== Data supplied ==
· · · · · · ·

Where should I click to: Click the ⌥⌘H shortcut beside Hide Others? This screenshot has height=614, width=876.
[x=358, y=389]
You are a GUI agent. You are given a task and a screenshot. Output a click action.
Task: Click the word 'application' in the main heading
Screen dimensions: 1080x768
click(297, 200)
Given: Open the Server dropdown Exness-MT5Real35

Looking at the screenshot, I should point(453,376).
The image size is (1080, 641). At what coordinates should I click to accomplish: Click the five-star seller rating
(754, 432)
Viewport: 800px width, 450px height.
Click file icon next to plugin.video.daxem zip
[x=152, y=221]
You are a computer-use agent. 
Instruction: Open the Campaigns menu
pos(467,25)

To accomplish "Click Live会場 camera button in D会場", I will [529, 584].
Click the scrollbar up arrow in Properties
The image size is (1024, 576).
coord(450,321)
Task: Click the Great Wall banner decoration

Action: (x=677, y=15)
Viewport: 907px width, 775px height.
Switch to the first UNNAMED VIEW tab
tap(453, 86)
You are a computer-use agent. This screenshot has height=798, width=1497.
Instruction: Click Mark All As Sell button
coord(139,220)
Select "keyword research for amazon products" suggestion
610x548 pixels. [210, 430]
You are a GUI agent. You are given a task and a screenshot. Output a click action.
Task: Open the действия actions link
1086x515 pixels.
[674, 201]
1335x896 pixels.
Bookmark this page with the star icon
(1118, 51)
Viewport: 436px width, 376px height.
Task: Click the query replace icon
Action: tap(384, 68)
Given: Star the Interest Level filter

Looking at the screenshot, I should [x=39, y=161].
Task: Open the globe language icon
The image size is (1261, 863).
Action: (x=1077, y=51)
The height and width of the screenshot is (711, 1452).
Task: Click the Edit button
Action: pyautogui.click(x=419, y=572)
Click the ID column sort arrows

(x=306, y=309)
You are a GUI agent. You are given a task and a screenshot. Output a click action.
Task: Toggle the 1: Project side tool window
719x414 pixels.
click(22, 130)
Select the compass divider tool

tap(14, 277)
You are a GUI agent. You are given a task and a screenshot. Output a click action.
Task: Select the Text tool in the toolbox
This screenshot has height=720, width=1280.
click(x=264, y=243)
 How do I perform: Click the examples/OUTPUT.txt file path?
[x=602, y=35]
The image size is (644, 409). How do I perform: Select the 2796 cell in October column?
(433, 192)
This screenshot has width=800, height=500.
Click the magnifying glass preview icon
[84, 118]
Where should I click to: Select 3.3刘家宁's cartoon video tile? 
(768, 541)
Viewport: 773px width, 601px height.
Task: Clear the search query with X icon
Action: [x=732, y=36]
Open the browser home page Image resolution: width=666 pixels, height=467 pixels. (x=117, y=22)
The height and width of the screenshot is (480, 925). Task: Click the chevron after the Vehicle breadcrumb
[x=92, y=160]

· · · · · · ·

The full listing should be restated word for word.

Where should I click to: Click the ⌥⌘H shortcut beside Hide Others? This screenshot has height=614, width=876.
[x=358, y=389]
You are a GUI agent. You are given a task and a screenshot. Output a click action.
Task: Click the word 'application' in the main heading
Screen dimensions: 1080x768
click(297, 200)
Given: Open the Server dropdown Exness-MT5Real35

Looking at the screenshot, I should point(453,376).
The image size is (1080, 641). At what coordinates should I click to accomplish: Click the five-star seller rating
(754, 432)
Viewport: 800px width, 450px height.
Click file icon next to plugin.video.daxem zip
[x=152, y=221]
You are a computer-use agent. 
Instruction: Open the Campaigns menu
pos(467,25)

To accomplish "Click Live会場 camera button in D会場", I will [529, 584].
Click the scrollbar up arrow in Properties
The image size is (1024, 576).
coord(450,321)
Task: Click the Great Wall banner decoration

Action: (x=677, y=15)
Viewport: 907px width, 775px height.
Switch to the first UNNAMED VIEW tab
tap(453, 86)
You are a computer-use agent. This screenshot has height=798, width=1497.
Instruction: Click Mark All As Sell button
coord(139,220)
Select "keyword research for amazon products" suggestion
610x548 pixels. [210, 430]
You are a GUI agent. You are given a task and a screenshot. Output a click action.
Task: Open the действия actions link
1086x515 pixels.
[674, 201]
1335x896 pixels.
Bookmark this page with the star icon
(1118, 51)
Viewport: 436px width, 376px height.
Task: Click the query replace icon
Action: tap(384, 68)
Given: Star the Interest Level filter

Looking at the screenshot, I should [x=39, y=161].
Task: Open the globe language icon
The image size is (1261, 863).
Action: (x=1077, y=51)
The height and width of the screenshot is (711, 1452).
Task: Click the Edit button
Action: pyautogui.click(x=419, y=572)
Click the ID column sort arrows

(x=306, y=309)
You are a GUI agent. You are given a task and a screenshot. Output a click action.
Task: Toggle the 1: Project side tool window
719x414 pixels.
click(22, 130)
Select the compass divider tool

tap(14, 277)
You are a GUI agent. You are given a task and a screenshot. Output a click action.
Task: Select the Text tool in the toolbox
This screenshot has height=720, width=1280.
click(x=264, y=243)
 How do I perform: Click the examples/OUTPUT.txt file path?
[x=602, y=35]
The image size is (644, 409). How do I perform: Select the 2796 cell in October column?
(433, 192)
This screenshot has width=800, height=500.
Click the magnifying glass preview icon
[84, 118]
Where should I click to: Select 3.3刘家宁's cartoon video tile? 
(768, 541)
Viewport: 773px width, 601px height.
Task: Clear the search query with X icon
Action: [x=732, y=36]
Open the browser home page Image resolution: width=666 pixels, height=467 pixels. (x=117, y=22)
The height and width of the screenshot is (480, 925). Task: Click the chevron after the Vehicle breadcrumb
[x=92, y=160]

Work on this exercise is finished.